Understanding the pathways to employment:
The Engage to Change project aimed to address the challenges faced by neurodivergent young people aged 16-25 who were not in employment, education, or training (NEET) or at risk of becoming NEET. The project provided different pathways to employment, including short-term unpaid placements, longer paid placements, direct paid employment, or a combination of these options.
Paid placements emerged as a successful pathway to real employment for neurodivergent young people. These placements, lasting up to six months, involved wage incentives subsidised by the Engage to Change project, encouraging employers to continue employing the individual after the placement. This approach proved effective, highlighting the importance of financial incentives to employers in the supported employment framework.
Flexibility and individualised support:
The Engage to Change project emphasises the importance of flexibility in organising and funding supported employment. As the population of neurodivergent individuals is diverse in terms of abilities and challenges, a one-size-fits-all approach may not be suitable. Some individuals with mild intellectual disabilities and strong communication skills may require less job coach intervention, while others with more significant challenges may benefit from more intensive support.
Job coaches need to be adaptive and open-minded, recognising the specific needs and requirements of each individual. Additionally, employers and co-workers should receive appropriate training and support to enable them to provide a conducive work environment for neurodivergent employees.
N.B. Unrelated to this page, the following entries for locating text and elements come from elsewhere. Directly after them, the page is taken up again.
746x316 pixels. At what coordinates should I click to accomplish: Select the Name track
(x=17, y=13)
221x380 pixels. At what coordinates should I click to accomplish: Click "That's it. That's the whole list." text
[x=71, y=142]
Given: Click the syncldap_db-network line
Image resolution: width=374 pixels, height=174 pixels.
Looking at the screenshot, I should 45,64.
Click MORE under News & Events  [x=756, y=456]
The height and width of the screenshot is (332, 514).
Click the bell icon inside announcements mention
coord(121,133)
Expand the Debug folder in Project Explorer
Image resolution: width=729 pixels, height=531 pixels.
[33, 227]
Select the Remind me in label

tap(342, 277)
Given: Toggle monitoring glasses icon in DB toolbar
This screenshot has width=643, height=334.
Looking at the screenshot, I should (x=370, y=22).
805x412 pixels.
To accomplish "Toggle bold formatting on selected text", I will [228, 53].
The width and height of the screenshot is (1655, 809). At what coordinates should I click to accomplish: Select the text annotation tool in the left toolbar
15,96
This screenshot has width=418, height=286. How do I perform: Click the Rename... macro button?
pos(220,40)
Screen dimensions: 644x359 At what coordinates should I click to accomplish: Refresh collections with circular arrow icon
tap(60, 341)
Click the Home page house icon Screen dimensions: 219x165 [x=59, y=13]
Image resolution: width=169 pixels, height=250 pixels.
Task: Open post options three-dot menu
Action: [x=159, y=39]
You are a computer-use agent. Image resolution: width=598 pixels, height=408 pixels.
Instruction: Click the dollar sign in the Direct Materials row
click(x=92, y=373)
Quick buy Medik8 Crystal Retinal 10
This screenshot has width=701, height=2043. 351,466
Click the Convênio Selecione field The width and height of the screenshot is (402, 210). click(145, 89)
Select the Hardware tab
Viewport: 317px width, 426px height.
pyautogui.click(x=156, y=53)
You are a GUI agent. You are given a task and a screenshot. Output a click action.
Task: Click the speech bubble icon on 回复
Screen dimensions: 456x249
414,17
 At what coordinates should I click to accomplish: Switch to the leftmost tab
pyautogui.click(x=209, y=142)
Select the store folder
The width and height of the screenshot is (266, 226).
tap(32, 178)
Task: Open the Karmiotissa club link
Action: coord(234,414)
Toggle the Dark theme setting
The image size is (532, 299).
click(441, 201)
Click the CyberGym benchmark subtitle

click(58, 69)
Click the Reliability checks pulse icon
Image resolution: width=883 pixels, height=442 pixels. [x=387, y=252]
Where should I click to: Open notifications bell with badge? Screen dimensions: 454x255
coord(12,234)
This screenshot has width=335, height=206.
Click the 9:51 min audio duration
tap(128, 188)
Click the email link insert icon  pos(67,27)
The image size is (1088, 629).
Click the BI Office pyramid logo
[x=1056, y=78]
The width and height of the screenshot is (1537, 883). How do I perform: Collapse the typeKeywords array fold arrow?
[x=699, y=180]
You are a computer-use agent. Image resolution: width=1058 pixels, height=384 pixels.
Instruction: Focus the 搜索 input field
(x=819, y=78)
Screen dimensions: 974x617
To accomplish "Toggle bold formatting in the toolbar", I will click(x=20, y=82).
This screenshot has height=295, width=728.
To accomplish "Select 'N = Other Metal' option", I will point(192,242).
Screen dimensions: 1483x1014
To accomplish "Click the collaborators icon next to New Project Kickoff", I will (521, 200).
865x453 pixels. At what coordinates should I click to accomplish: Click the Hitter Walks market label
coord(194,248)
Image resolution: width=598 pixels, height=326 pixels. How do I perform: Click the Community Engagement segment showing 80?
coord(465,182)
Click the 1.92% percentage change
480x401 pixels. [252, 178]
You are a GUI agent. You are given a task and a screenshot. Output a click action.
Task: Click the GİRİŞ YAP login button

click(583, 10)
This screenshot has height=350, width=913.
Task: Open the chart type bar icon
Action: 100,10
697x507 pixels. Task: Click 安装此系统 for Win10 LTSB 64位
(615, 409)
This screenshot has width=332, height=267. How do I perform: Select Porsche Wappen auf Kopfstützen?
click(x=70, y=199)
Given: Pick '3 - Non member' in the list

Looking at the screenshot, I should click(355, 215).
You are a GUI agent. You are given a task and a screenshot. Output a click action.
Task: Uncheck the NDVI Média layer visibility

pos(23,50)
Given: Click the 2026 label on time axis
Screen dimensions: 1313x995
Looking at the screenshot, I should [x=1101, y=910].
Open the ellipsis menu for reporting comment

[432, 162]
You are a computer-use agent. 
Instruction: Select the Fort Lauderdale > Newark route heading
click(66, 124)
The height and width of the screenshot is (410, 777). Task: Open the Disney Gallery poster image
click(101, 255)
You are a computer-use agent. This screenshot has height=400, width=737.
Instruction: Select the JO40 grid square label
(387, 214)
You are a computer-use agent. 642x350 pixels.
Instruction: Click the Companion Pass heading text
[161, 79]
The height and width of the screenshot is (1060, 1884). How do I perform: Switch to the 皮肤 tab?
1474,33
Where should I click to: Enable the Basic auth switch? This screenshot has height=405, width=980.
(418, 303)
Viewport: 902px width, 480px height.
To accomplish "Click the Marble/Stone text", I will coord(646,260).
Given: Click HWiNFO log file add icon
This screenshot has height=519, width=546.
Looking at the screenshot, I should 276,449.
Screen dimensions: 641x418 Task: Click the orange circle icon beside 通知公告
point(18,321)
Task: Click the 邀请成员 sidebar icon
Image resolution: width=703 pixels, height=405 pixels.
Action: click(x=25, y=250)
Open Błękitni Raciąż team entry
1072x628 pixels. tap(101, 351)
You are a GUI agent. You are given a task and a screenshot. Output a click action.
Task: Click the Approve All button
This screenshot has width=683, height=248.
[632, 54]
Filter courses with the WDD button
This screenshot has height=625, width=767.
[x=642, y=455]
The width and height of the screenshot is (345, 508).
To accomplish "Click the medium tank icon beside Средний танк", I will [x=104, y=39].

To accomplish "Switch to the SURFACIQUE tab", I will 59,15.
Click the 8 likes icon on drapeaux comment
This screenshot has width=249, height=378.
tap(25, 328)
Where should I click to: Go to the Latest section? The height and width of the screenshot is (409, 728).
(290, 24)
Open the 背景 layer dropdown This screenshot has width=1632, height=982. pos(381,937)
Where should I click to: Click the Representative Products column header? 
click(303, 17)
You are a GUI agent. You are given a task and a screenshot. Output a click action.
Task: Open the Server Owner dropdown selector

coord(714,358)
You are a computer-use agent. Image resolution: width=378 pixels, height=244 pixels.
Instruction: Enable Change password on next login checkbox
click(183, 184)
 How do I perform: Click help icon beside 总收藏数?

Supported employment has emerged as a powerful tool in supporting neurodivergent young people into meaningful employment. However, its widespread availability remains limited, and the Engage to Change project sheds light on the importance of offering paid placements and financial incentives to employers to maximise employment outcomes for individuals with intellectual disabilities and/or autism. By adopting a flexible and individualised approach, supported employment can become a catalyst for creating a more neurodiverse and inclusive workforce, contributing to a society that embraces diversity and empowers all individuals to reach their full potential in the labour market.